═══ Data to examine ═══

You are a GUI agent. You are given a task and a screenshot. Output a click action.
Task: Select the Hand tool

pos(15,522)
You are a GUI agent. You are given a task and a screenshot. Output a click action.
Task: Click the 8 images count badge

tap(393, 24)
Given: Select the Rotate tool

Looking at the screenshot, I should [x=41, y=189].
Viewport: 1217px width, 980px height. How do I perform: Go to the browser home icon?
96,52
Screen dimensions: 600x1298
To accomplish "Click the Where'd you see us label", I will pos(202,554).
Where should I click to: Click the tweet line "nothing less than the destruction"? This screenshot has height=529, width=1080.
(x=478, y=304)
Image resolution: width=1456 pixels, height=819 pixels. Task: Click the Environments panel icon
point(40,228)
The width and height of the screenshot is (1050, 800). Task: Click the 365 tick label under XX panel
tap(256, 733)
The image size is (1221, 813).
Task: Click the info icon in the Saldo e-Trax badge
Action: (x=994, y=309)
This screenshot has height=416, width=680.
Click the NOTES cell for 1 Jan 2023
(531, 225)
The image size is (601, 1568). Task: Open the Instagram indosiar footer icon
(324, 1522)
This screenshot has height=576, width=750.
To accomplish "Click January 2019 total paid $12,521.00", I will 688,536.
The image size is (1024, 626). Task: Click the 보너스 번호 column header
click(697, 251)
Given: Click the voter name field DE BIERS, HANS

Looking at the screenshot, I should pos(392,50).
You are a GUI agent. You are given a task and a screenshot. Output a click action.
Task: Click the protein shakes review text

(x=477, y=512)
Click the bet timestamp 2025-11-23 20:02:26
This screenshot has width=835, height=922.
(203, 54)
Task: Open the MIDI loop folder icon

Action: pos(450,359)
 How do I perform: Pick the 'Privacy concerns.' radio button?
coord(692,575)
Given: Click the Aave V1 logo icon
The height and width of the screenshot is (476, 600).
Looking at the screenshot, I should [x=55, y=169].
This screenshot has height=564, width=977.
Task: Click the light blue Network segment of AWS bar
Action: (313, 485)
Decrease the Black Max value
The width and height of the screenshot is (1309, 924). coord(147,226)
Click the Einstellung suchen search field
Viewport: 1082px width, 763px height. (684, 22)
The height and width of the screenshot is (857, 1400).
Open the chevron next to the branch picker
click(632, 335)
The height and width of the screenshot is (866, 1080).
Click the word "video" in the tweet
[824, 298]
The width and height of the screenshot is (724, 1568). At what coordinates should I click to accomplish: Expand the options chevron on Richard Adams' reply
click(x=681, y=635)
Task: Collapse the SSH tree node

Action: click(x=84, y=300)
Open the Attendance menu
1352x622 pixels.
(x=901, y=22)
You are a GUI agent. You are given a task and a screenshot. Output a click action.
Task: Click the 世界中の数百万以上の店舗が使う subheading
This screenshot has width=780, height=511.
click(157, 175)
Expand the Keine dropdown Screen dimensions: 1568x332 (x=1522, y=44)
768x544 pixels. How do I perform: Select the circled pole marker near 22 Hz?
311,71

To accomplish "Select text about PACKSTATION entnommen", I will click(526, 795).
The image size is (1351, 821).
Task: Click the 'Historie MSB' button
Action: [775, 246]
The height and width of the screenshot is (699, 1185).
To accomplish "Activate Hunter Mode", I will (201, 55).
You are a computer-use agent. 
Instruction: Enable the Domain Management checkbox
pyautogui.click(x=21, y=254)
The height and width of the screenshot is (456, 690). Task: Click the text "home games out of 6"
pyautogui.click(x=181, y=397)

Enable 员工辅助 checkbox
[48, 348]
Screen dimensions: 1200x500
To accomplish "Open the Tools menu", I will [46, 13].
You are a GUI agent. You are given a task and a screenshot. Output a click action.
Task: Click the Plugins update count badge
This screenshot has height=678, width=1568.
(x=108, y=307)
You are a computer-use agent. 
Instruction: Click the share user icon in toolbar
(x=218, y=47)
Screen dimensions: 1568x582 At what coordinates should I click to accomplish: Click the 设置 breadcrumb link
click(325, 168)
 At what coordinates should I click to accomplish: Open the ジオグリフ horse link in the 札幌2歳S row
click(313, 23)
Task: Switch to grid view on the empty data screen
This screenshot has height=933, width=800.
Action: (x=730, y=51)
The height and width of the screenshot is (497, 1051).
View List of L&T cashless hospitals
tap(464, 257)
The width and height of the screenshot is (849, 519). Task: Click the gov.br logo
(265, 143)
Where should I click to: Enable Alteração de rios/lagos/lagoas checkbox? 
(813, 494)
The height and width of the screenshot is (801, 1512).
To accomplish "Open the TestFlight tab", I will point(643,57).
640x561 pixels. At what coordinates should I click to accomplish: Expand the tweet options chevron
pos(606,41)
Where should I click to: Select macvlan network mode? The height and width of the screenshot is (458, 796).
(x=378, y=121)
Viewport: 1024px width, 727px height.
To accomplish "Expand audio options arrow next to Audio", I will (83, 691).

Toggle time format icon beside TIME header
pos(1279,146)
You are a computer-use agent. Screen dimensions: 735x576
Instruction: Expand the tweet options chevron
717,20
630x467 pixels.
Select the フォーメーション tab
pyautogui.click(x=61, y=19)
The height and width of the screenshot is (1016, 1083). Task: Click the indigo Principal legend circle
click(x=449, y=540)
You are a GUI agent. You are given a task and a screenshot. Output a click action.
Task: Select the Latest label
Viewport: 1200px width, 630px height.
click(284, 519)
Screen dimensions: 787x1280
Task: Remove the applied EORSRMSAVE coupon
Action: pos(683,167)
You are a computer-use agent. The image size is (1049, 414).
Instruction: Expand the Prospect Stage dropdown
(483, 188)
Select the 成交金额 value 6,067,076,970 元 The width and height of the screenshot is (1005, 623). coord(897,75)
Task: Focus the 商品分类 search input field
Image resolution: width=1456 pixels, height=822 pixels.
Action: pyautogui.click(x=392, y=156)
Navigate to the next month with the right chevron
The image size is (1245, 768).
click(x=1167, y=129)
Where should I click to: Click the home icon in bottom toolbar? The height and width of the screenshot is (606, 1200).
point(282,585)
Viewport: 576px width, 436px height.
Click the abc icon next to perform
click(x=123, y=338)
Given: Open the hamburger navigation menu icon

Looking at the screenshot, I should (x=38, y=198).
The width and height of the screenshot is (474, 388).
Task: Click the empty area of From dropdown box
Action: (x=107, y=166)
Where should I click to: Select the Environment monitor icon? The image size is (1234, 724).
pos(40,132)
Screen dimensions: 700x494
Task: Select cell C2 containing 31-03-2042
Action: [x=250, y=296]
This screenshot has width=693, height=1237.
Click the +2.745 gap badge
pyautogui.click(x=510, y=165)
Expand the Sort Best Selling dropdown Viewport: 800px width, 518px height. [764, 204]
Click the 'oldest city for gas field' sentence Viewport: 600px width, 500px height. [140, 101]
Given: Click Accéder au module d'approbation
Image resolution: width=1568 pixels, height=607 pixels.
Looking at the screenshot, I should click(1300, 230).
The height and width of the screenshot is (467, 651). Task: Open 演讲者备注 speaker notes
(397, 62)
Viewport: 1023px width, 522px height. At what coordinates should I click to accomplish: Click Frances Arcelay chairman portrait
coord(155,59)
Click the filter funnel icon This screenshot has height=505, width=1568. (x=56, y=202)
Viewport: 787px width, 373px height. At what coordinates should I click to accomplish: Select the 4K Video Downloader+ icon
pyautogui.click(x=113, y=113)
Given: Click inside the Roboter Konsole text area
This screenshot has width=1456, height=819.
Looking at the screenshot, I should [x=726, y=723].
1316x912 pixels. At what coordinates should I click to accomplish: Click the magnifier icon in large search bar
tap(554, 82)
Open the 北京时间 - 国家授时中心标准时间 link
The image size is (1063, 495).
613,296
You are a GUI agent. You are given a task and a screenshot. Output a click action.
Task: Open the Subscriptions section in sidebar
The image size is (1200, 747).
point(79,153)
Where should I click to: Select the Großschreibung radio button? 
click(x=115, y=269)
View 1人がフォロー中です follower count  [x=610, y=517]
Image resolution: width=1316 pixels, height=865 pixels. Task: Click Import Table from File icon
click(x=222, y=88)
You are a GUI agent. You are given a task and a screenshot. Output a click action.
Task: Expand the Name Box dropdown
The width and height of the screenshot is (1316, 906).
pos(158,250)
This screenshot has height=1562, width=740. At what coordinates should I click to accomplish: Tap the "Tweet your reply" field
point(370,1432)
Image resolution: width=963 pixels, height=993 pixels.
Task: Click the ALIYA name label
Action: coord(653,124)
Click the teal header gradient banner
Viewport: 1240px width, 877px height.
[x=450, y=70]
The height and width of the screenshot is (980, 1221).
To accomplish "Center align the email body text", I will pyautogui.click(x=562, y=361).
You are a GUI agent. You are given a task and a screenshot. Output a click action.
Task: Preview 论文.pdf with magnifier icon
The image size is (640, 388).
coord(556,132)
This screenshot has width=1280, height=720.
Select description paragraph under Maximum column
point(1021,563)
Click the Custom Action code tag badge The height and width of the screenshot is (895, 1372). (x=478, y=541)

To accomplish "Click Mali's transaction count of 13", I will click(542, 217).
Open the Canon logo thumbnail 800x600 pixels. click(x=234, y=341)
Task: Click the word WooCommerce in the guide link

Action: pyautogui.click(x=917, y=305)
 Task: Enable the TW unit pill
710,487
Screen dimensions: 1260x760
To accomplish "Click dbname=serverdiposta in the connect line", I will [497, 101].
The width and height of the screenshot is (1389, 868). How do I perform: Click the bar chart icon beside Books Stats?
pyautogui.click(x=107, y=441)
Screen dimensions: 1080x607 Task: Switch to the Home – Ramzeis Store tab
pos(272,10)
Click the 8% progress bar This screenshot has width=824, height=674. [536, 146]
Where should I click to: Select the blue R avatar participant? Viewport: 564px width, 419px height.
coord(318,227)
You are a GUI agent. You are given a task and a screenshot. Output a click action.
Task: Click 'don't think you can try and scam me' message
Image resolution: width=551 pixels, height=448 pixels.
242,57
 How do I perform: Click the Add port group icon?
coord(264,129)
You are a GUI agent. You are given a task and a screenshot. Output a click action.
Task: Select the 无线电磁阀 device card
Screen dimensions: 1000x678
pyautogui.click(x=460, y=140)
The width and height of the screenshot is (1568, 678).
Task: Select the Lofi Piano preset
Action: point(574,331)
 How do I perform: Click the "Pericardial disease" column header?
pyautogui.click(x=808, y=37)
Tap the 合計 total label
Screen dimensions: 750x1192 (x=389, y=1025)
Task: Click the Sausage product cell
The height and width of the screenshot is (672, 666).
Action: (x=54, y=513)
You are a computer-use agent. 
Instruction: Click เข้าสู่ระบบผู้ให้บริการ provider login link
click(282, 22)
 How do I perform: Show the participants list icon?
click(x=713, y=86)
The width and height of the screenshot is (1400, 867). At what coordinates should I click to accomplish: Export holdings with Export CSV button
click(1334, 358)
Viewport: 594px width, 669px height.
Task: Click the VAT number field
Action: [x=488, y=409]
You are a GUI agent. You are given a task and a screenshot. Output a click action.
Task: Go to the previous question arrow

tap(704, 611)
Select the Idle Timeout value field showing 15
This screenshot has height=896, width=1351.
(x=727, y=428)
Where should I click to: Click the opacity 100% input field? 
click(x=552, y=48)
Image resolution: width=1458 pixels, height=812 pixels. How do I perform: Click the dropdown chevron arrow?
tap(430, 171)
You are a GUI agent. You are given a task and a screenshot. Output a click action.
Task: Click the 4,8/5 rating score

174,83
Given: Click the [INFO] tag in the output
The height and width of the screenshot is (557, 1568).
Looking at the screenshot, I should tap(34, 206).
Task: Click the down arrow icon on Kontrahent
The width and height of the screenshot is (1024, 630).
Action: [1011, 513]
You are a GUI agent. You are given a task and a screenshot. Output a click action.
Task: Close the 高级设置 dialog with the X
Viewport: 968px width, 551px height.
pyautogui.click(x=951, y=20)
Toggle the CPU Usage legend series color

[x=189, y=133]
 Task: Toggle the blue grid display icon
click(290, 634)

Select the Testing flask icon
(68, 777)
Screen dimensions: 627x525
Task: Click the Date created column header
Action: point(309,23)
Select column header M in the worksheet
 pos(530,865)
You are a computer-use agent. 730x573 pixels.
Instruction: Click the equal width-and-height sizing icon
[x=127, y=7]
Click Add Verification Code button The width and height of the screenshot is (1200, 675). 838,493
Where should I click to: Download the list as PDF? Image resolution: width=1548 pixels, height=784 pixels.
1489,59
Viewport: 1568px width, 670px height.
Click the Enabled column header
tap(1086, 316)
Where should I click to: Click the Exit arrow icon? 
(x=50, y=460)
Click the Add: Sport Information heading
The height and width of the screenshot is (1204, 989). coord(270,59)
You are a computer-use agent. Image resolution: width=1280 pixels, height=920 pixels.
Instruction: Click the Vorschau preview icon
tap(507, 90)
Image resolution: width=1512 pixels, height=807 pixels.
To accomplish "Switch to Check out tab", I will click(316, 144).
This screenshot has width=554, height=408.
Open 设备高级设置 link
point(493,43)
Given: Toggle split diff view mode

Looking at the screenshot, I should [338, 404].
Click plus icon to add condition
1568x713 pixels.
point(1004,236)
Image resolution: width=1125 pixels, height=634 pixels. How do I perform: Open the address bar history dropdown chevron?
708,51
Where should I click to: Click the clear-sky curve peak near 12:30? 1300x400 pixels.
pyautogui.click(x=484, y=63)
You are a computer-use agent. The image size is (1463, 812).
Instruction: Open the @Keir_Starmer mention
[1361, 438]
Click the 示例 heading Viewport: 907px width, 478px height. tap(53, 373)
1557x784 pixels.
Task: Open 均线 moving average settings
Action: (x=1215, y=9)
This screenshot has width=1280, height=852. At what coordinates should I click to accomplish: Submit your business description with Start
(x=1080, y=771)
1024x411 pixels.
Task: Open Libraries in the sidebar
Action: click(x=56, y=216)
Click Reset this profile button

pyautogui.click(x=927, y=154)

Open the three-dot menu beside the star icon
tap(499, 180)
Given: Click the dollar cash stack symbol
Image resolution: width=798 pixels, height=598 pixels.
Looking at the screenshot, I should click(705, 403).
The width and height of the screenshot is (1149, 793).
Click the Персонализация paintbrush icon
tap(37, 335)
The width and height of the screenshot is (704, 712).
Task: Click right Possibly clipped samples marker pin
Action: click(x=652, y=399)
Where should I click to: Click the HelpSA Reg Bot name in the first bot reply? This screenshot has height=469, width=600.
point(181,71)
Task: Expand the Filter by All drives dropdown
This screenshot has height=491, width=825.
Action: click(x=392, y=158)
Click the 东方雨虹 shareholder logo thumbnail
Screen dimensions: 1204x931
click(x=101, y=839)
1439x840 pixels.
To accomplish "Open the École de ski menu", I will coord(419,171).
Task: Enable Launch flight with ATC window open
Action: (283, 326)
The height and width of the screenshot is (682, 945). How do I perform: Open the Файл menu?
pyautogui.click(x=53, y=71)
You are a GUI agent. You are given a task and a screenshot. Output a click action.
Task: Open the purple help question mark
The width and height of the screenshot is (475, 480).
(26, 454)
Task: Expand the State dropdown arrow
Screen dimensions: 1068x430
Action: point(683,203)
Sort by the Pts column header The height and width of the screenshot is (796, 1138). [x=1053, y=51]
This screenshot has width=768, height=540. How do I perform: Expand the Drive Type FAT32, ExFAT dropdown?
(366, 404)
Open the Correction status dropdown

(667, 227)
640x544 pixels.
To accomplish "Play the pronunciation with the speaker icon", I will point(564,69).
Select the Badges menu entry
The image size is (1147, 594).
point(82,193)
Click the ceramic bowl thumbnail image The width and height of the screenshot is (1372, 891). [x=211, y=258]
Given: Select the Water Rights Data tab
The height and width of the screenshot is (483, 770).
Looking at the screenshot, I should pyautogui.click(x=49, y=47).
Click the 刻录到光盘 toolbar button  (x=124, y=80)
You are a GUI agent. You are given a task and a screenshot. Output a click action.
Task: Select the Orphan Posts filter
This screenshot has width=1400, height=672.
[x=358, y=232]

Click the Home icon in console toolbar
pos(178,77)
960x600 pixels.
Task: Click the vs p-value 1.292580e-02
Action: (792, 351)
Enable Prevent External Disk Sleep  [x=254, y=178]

═══

■ **What you have to do**
State only the number of lines above that contain the word "thumbnail".

■ **Response for this exercise**
3